Tuesday, August 5, 2008

Breathless / À Bout de souffle (Jean Luc Godard, 1960)


Jean-Paul Belmondo as an attractive criminal, Michel, with a fondness for Bogart. He drifts into crime rather casually, as when he casually shoots a policeman pursuing the car Michel has stolen—Michel just happens to find a gun in the glove compartment. He has a vague romantic attachment to the American girl Patricia (Jean Seberg), who is even vaguer still. She’s brisk and pretty in her close-cropped fair hair and sailor-striped shirt and her American-accented French. The famous “honesty” of this film must stem from the fact that both lovers speak a good deal about how uncertain they are about whether they love each other, though they do.

This is not at all a conventional crime drama, because there’s very little dash and bravado–just free-floating charm. And this charm is peculiar because it’s so ambivalent. In the end, Patricia turns Michel in to the police. Why? Apparently it is supposed a means of discovering if she really loves him.
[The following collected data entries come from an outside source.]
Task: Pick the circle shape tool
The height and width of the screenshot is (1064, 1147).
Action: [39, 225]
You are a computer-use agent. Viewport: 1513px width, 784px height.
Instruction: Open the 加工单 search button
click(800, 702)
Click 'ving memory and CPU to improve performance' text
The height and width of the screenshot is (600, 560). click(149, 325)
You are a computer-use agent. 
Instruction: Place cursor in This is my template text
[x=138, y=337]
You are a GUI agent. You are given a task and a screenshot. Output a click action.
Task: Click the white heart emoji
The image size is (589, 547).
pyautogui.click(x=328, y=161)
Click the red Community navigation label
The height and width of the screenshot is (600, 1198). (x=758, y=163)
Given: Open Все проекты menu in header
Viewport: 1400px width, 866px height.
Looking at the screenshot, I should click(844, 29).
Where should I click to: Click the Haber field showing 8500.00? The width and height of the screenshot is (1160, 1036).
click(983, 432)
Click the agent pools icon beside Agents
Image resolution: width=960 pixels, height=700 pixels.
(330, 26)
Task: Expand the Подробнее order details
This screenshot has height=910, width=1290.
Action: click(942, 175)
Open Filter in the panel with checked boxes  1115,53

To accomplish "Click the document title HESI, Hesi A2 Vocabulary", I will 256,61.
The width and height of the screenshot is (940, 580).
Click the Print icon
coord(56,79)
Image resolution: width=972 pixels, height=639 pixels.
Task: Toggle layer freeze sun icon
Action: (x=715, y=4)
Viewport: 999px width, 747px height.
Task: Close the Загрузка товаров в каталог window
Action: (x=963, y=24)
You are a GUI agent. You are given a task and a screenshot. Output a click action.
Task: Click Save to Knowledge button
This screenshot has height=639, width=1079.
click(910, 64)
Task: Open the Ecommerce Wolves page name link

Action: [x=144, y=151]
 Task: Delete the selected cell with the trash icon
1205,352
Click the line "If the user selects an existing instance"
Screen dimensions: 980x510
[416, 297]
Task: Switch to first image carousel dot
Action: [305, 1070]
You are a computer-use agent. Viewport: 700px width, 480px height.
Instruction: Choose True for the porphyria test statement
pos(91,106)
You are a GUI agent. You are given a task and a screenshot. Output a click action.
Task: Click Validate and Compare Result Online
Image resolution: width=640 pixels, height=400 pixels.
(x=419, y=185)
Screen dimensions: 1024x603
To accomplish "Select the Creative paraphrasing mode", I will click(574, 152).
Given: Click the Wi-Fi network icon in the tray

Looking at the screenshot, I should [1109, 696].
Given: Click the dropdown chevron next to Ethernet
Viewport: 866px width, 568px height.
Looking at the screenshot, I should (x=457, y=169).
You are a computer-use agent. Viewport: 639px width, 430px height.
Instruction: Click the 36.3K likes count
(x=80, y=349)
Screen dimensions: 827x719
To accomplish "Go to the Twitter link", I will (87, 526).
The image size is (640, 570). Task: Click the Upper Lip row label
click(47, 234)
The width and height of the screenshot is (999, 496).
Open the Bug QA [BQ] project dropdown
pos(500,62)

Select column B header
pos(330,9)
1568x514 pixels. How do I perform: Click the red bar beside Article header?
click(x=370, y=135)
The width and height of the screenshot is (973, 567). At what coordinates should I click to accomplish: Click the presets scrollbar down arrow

It’s complicated, but it works something like this: how can she know whether she really does love Michel? If she betrays him, the act of betrayal would be especially méchant, and if she feels sufficiently terrible she will know she loves him, and if not, well then. This means of testing love is complicated and sophisticated and poetic and more than any of these qualities, stupid. Michel disdains escape. He’s tired, he says, and wants to sleep, though perhaps not to die, and yet he does die. The police on the scene misrepresent his last words to Patricia, who looks frozen at the camera and turns away.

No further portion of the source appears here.